>>
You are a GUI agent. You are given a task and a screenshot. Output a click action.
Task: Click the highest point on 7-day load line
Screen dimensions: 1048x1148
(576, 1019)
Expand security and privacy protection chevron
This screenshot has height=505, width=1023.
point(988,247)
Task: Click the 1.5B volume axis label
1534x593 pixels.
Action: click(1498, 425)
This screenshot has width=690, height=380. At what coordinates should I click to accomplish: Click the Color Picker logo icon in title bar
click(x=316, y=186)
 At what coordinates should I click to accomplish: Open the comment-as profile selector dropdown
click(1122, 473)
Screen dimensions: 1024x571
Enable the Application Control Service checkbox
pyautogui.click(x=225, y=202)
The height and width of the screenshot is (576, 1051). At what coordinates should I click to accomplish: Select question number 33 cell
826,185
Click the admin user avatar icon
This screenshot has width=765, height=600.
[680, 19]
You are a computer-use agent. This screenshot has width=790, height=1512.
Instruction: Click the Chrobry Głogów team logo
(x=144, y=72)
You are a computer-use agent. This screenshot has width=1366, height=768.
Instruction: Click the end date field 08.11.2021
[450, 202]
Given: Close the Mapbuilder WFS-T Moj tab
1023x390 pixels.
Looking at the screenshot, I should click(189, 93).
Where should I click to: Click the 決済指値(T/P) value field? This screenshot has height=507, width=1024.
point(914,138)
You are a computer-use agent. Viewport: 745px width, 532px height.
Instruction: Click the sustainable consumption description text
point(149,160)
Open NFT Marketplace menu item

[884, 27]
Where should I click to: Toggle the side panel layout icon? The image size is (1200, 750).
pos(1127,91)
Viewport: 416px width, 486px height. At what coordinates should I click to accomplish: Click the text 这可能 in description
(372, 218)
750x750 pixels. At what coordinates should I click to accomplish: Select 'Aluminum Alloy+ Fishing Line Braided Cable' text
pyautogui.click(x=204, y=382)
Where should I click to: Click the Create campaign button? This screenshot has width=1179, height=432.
<<
## [Exercise brief]
Apply a filter for "agent" to the entries and show each line that passes.

## [Result of the exercise]
You are a GUI agent. You are given a task and a screenshot. Output a click action.
You are a computer-use agent. This screenshot has width=790, height=1512.
You are a computer-use agent. This screenshot has width=1366, height=768.
You are a computer-use agent. Viewport: 745px width, 532px height.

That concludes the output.